Silver Price at $100: What Usually Happens Next
By CPM Group
Precious Metals Market Update - January 23, 2024 - Jeffrey Christian, CPM Group
Key Concepts:
- Spoofing vs. Manipulation: Distinguishing between temporary price distortions through deceptive trading practices (spoofing) and sustained, deliberate efforts to control market prices (manipulation).
- Efficient Frontier: A portfolio optimization model demonstrating the trade-off between risk and return with varying allocations of gold.
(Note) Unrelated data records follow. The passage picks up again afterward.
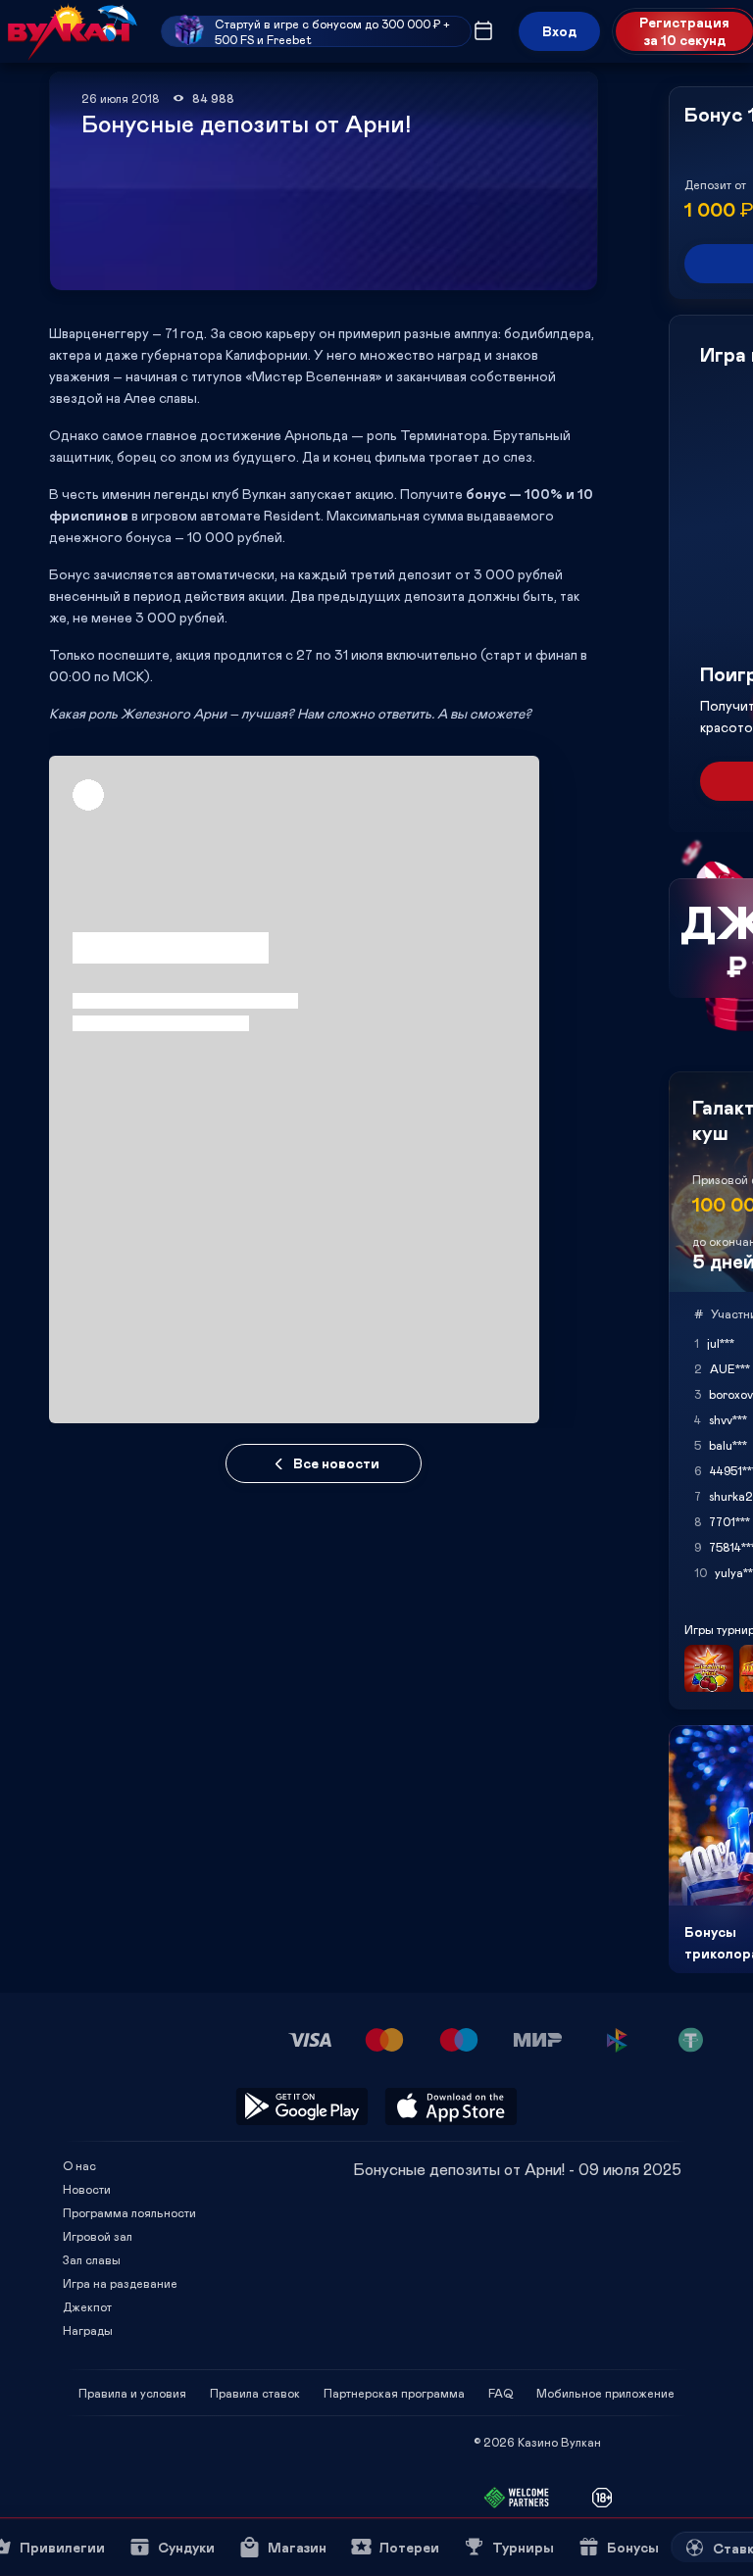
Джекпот (87, 2306)
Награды (88, 2330)
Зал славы (92, 2259)
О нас (79, 2165)
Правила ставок (255, 2393)
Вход (559, 31)
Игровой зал (97, 2236)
- Temporal Analysis: Understanding price fluctuations across different timeframes (spot, monthly average, annual average) for accurate projections.
- Investment Demand Shift: The sustained increase in investment demand for gold and silver since 2000, driving price increases.
- Fabrication Demand: The demand for precious metals from industrial users, affected by price levels and substitution possibilities.
- COMEX & Shanghai Futures Exchange: Understanding the differences between these two major precious metals trading platforms.
- Registered Inventories (COMEX): Segregated metal holdings within the COMEX system, not subject to rehypothecation.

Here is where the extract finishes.